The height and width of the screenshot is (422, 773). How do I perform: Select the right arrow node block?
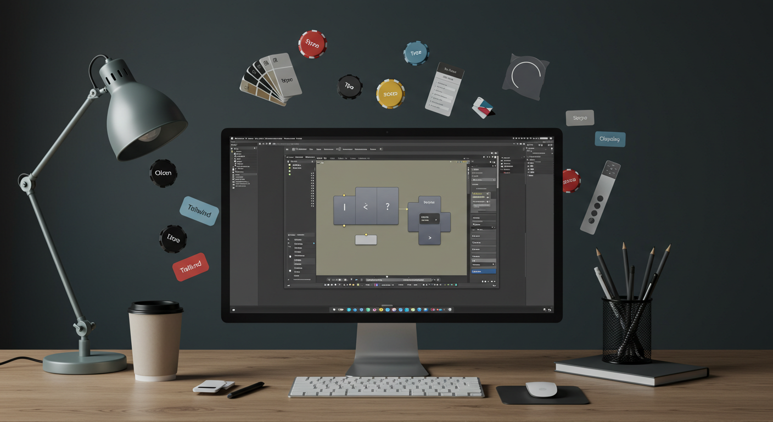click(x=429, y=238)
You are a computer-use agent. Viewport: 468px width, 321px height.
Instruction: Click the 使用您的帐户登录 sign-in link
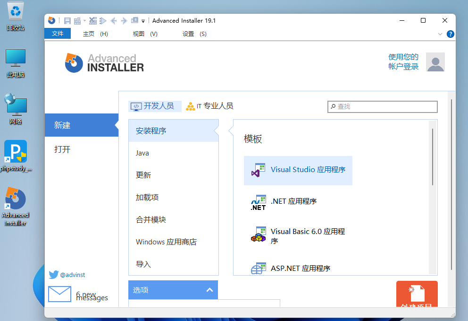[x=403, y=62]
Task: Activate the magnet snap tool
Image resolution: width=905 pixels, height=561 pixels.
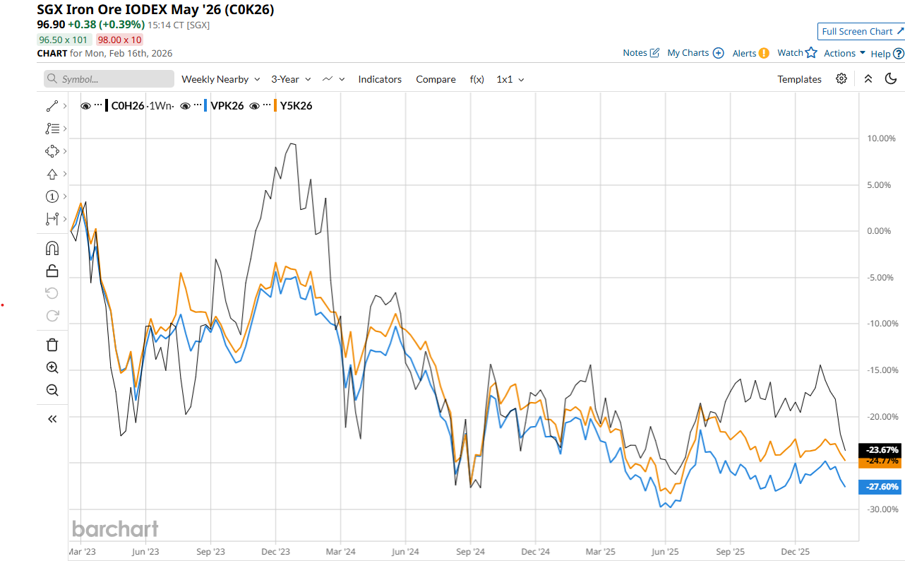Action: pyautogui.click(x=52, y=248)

# # # #

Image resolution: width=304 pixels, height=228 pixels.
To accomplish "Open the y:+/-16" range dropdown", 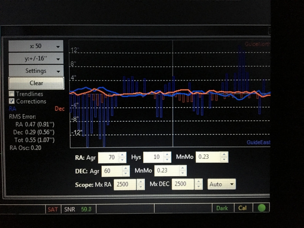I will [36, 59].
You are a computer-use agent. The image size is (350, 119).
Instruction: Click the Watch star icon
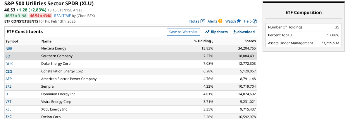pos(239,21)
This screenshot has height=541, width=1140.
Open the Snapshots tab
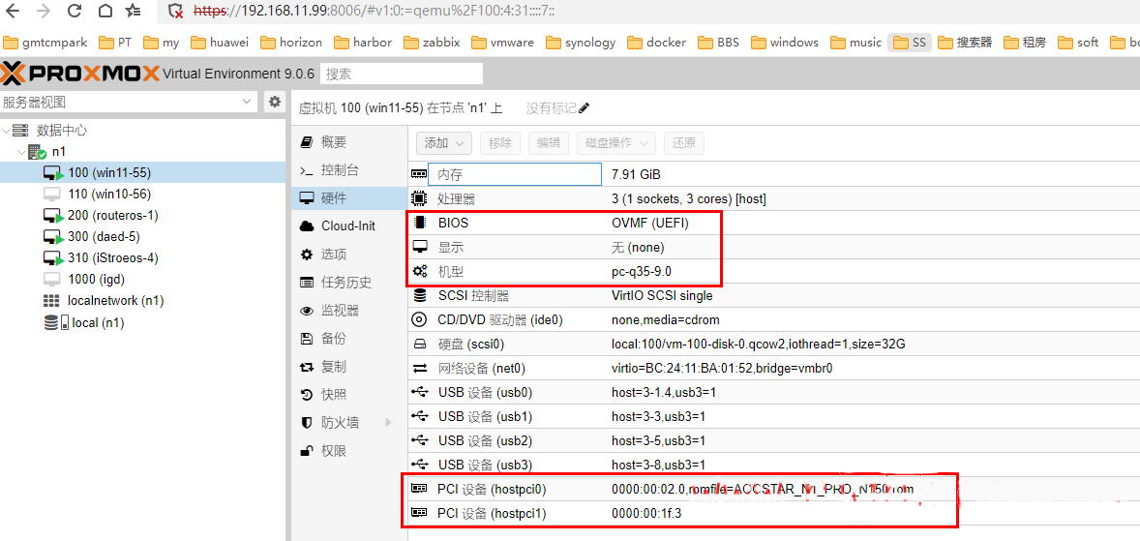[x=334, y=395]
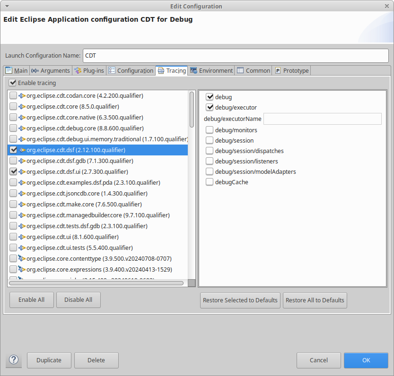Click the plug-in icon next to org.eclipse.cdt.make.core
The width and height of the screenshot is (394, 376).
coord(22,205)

# # # #

## PROBLEM TO SOLVE:
Show the lines of the listing above with "agent".

## EXPECTED ANSWER:
You are a computer-use agent. Viewport: 468px width, 321px height.
You are a computer-use agent. The image size is (350, 119).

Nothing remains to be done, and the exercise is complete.